De nombreux acheteurs publics ont coutume de demander, sous 40 000 euros HT, trois devis et d’en choisir un. Le système a le mérite d’être simple et rapide. Mais cette forme de mise en concurrence aboutit en fait à passer un MAPA. Et elle n’offre pas beaucoup de garantie côté exécution. Il faut donc respecter plusieurs règles et privilégier certaines pratiques, comme le préconise l’Association des acheteurs publics (AAP) qui vient d’organiser un webinaire sur le sujet.

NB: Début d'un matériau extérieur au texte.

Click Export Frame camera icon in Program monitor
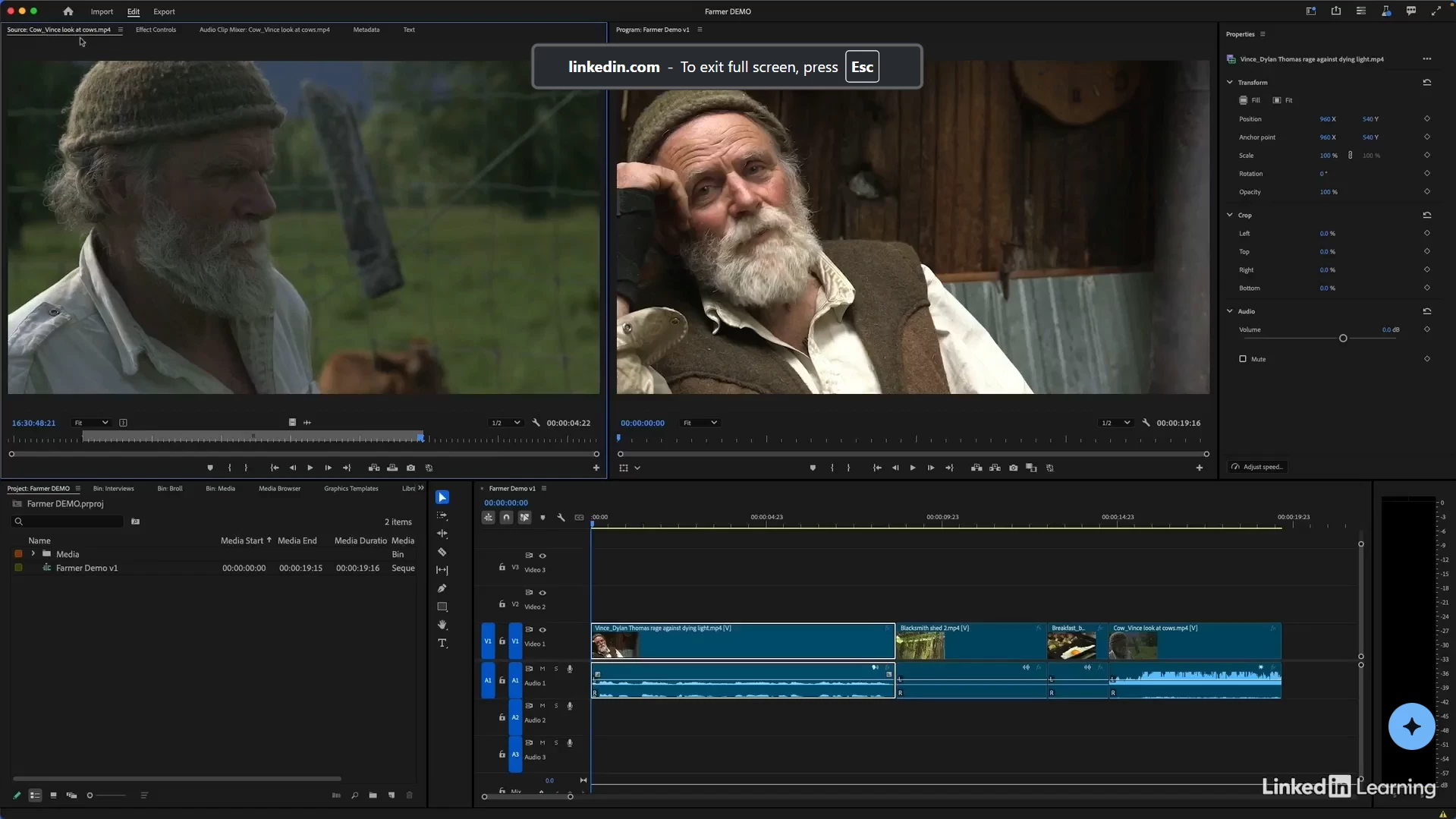The height and width of the screenshot is (819, 1456). [x=1013, y=468]
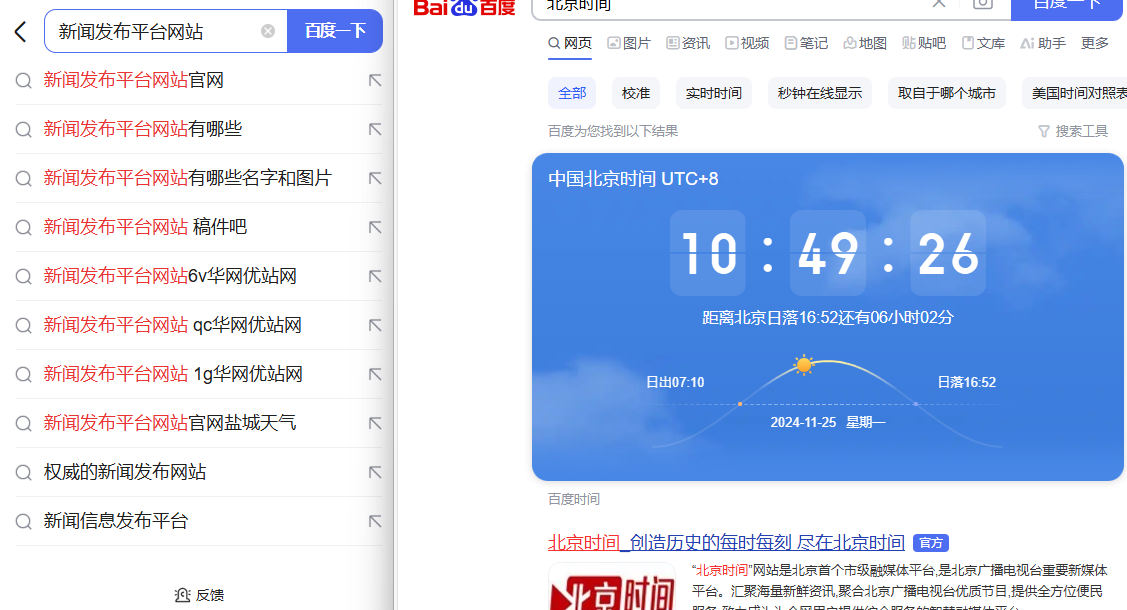Open the 搜索工具 filter options

click(1073, 131)
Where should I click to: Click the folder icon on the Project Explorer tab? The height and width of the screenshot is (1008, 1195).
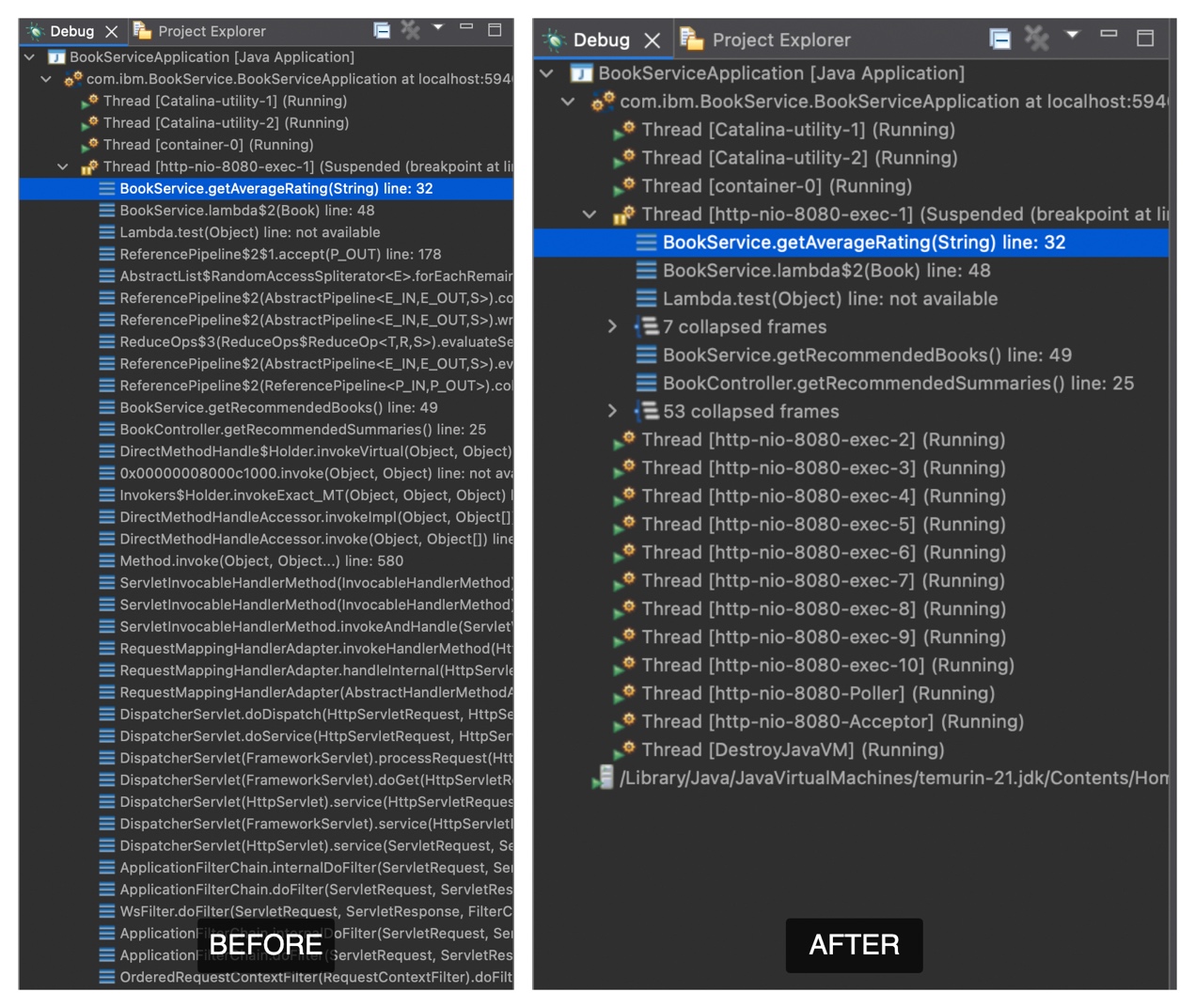point(692,39)
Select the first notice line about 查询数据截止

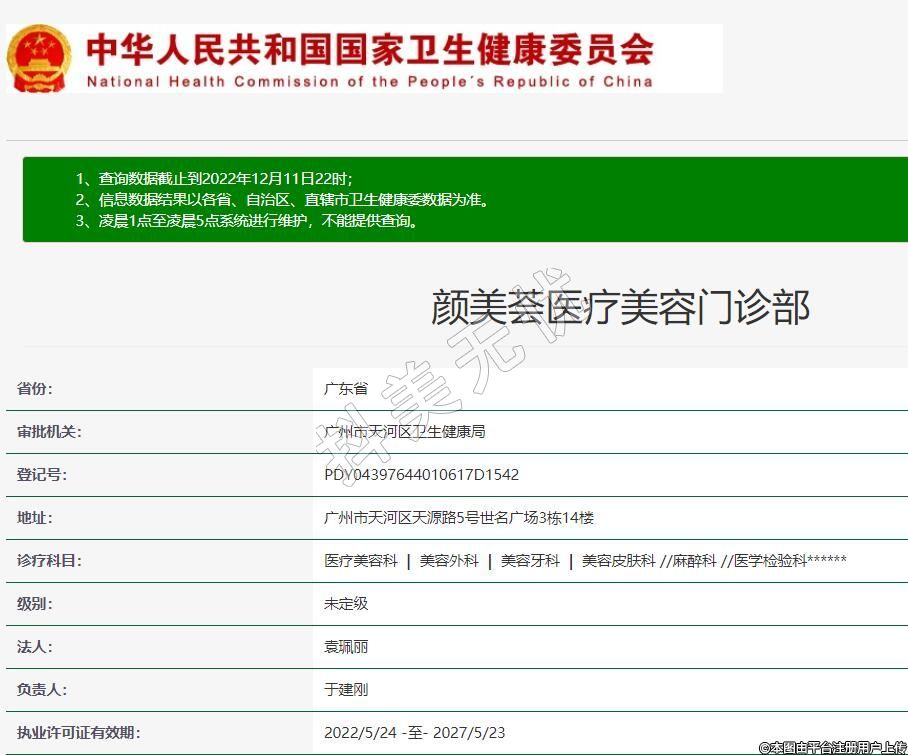214,178
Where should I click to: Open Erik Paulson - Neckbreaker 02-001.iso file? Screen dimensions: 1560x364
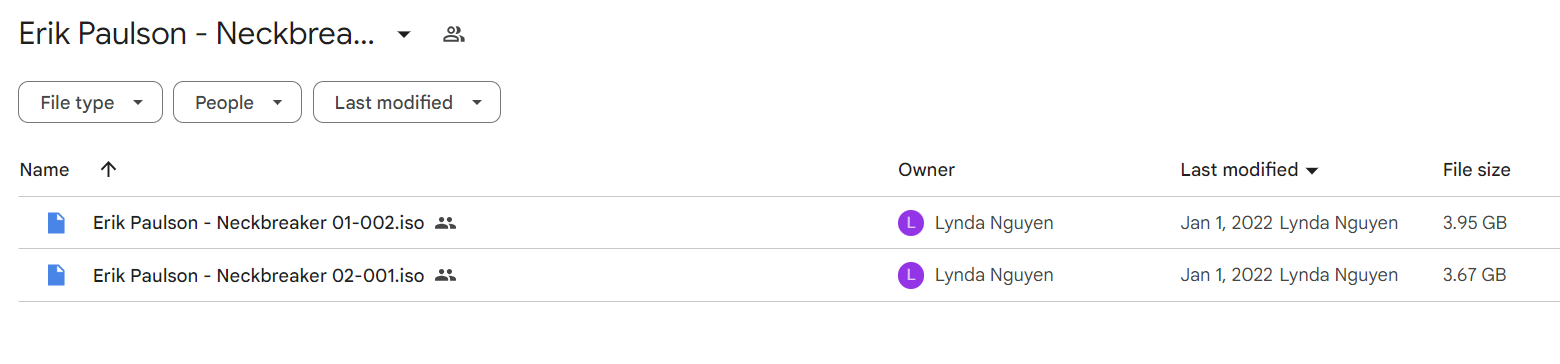(259, 275)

En deçà de 40 000 euros HT, sous réserve de computation, un acheteur public peut s’adresser directement à une entreprise. Ou demander plusieurs devis. La DAJ recommande ces comparaisons lorsque la personne publique n’a pas de « connaissances particulières du secteur économique ». Lors de leurs contrôles, les chambres régionales des comptes les préconisent de plus en plus.

Sauf qu’interroger plusieurs entreprises change la donne. « Soit l’acheteur se dispense de publicité et de mise en concurrence en sollicitant un seul opérateur. Soit il décide volontairement – alors qu’il n’est pas obligé de le faire – de mettre en concurrence en sollicitant plusieurs devis, et il ne s’agit plus d’une procédure sans mise en concurrence », a estimé Arnaud Latrèche, vice-président de l’AAP et adjoint du directeur des finances et commande publique au département de la Côte-d’Or, lors du webinaire du 14 novembre.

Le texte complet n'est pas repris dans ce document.